We wanted to add a dentist’s opinion to this ongoing conversation about health consequences and benefits.

All water has some fluoride in it

According to the Centers for Disease Control and Prevention (CDC), “the mineral fluoride occurs naturally on earth and is released from rocks into the soil, water, and air. All water contains some fluoride. Usually, the fluoride level in water is not enough to prevent tooth decay; however, some groundwater and natural springs can have naturally high levels of fluoride.”

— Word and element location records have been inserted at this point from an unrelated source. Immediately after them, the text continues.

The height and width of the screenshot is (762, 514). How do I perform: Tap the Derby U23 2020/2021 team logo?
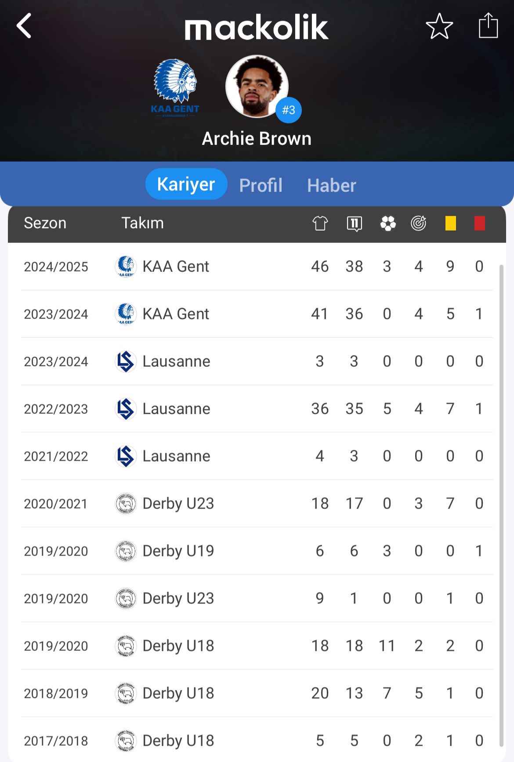tap(126, 504)
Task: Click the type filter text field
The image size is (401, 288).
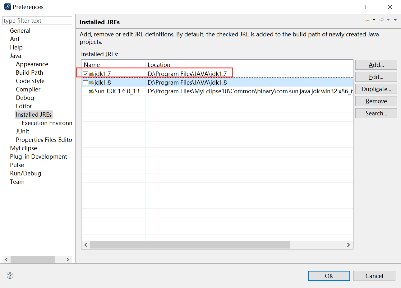Action: [x=37, y=20]
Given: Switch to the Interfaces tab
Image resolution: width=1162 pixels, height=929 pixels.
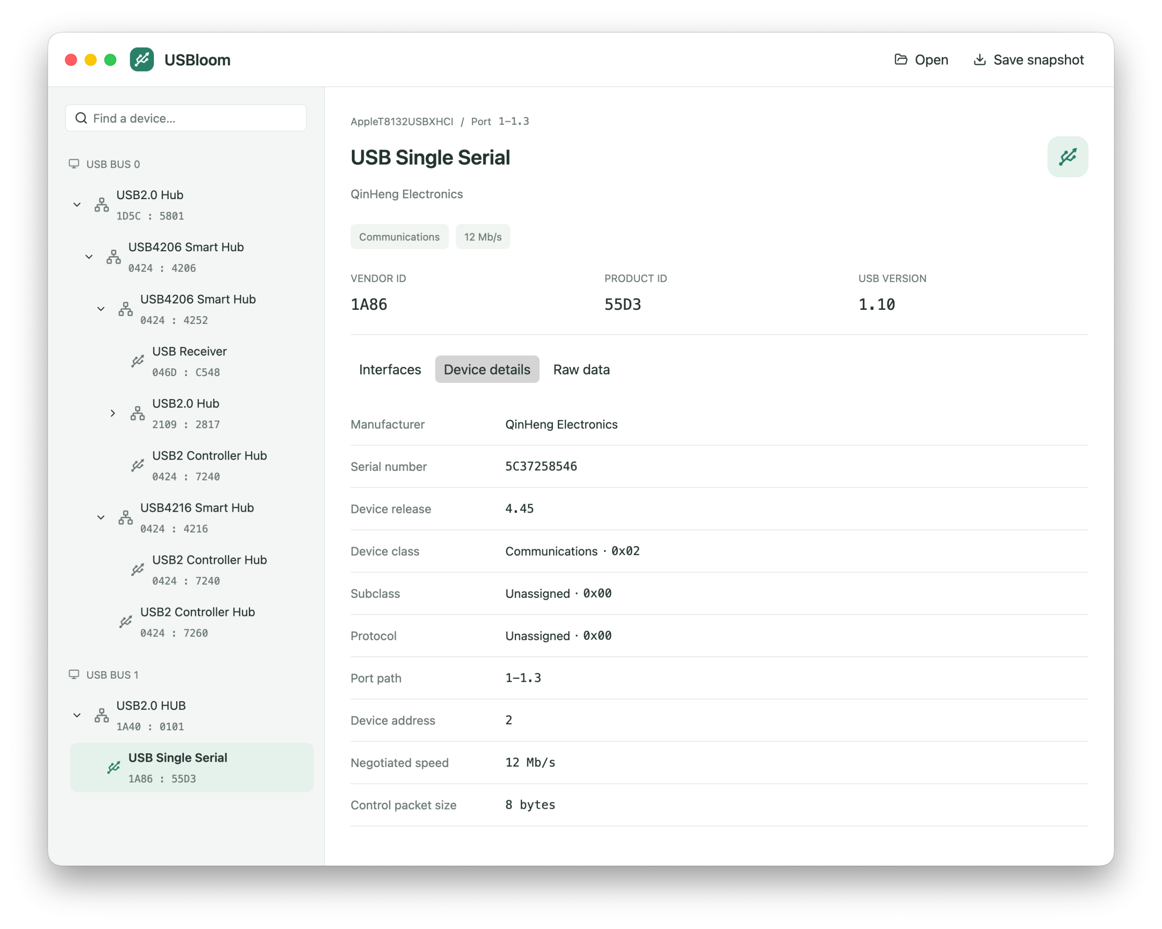Looking at the screenshot, I should click(390, 369).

We add fluoride to drinking water to promote the protection of teeth from decay, and in such low doses, it is not harmful to health. The CDC again: “Fluoride helps to rebuild and strengthen the tooth’s surface, or enamel. Water fluoridation prevents tooth decay by providing frequent and consistent contact with low levels of fluoride. By keeping the tooth strong and solid, fluoride stops cavities from forming and can even rebuild the tooth’s surface.”

Who is the fluoride for?

Having fluoride in our drinking water ensures that those without access to proper dental care, and those who have poor diets are more protected from tooth decay than they would be otherwise. Many people don’t have optimal oral hygiene. Kids are a good example of this – their oral health habits, or lack of habits, will affect them later in life, and these are impacted by socioeconomic conditions, education, and other factors largely outside their control! When there is no fluoride in the water, we dentists and hygienists notice an increase in cavities in children that may have been preventable.

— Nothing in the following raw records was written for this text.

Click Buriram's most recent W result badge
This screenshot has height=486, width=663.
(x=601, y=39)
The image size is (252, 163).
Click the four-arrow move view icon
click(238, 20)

It is true that if you brush effectively, floss consistently, and are careful with your diet (avoiding pop and sugary sweets, save once for a while), you probably don’t need fluoride in your water. Fluoride is not a blanket solution, or a forcefield. It doesn’t single-handedly rush in and stop cavities. This means that it is not strictly necessary for a well-functioning society. However, the levels of fluoride present in the water pose no health risk to you.

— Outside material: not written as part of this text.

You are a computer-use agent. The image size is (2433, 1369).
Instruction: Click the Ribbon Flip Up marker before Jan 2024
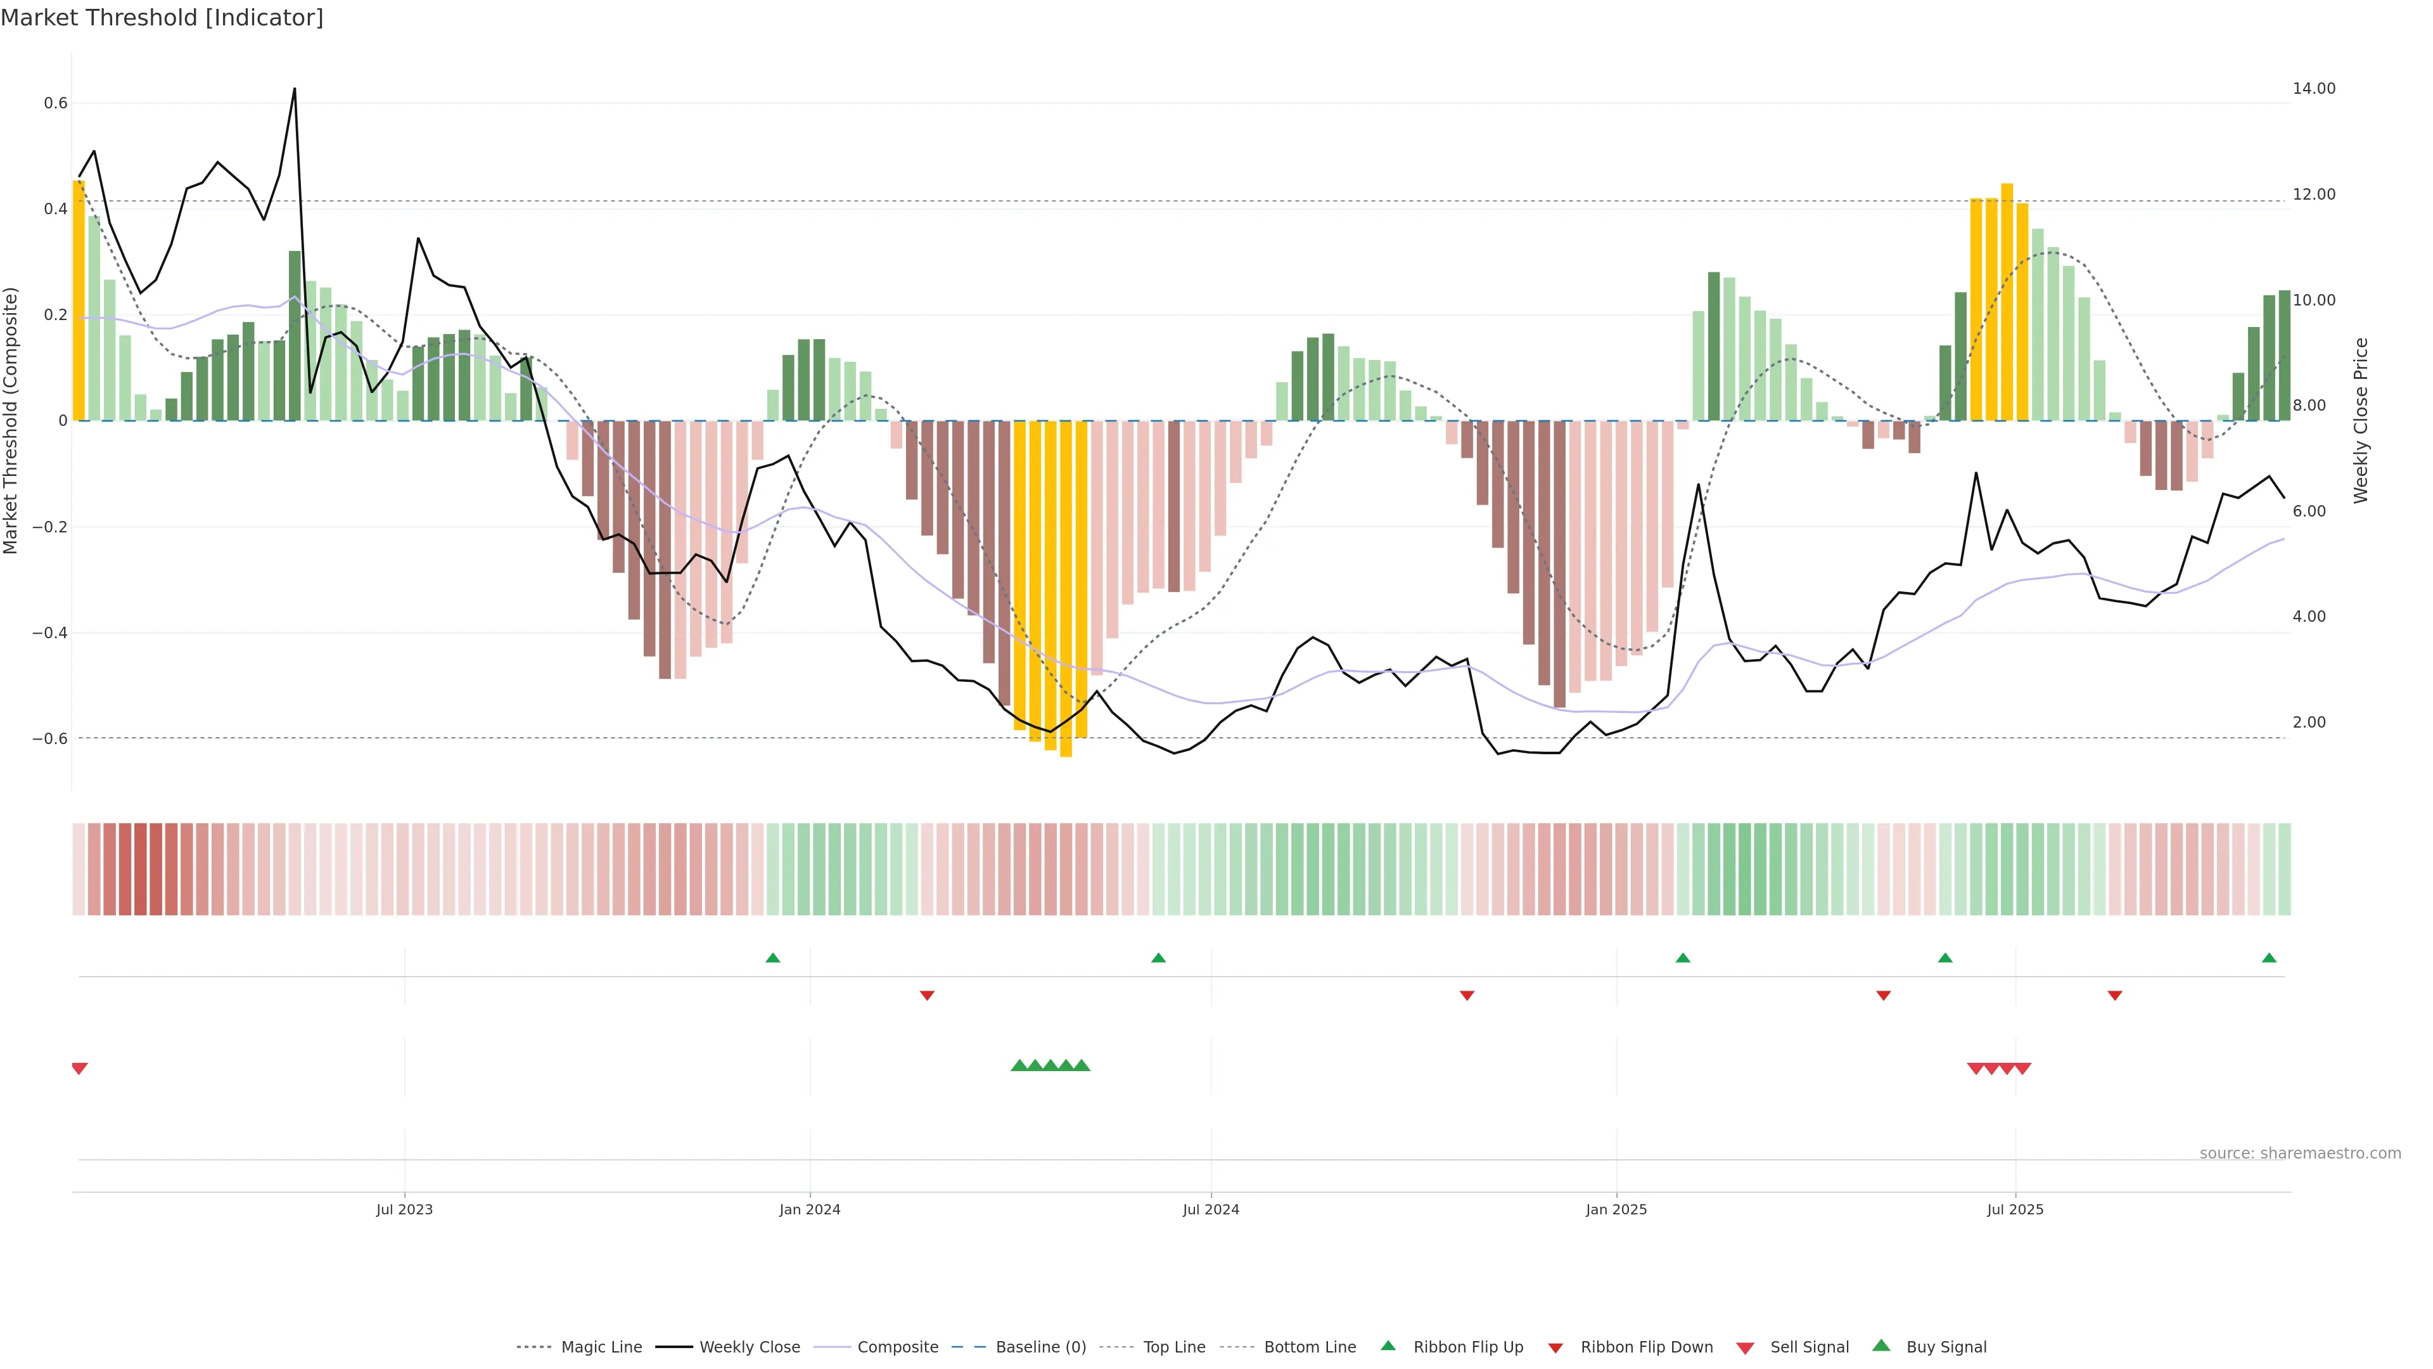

As dentists, we tend to support fluoride because we see patients who do not have the opportunity, education, or choices to build and maintain good oral health habits.

Fluoride limits the damage for them, and for those we know aren’t even coming to the dentist. This means that it helps improve their personal health outcomes, as well as save a lot of public health money in the long run, because oral health issues can get expensive and usually ripple outwards to cause even bigger issues elsewhere in the body!